Dataset items
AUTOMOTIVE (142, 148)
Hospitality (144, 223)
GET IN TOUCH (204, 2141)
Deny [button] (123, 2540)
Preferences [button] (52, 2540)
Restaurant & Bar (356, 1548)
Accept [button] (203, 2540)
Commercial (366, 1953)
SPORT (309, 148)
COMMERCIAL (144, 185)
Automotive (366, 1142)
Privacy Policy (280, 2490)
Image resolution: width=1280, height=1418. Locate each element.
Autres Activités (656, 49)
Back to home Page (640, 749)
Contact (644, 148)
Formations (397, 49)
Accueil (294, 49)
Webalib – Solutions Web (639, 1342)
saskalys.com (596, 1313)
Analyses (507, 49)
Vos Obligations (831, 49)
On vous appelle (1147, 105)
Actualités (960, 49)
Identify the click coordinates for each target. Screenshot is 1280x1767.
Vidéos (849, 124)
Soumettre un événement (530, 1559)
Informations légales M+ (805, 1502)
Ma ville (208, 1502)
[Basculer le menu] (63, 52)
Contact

Aim :: Arrange everything in the items from the line containing "Webalib – Solutions Web (639, 1342)" down to the last line as a Markdown table with the columns Row and Entry, numbering each line and leaving out blank lines.

Output ::
| Row | Entry |
|---|---|
| 1 | Webalib – Solutions Web (639, 1342) |
| 2 | saskalys.com (596, 1313) |
| 3 | Analyses (507, 49) |
| 4 | Vos Obligations (831, 49) |
| 5 | On vous appelle (1147, 105) |
| 6 | Actualités (960, 49) |
| 7 | Identify the click coordinates for each target. Screenshot is 1280x1767. |
| 8 | Vidéos (849, 124) |
| 9 | Soumettre un événement (530, 1559) |
| 10 | Informations légales M+ (805, 1502) |
| 11 | Ma ville (208, 1502) |
| 12 | [Basculer le menu] (63, 52) |
| 13 | Contact |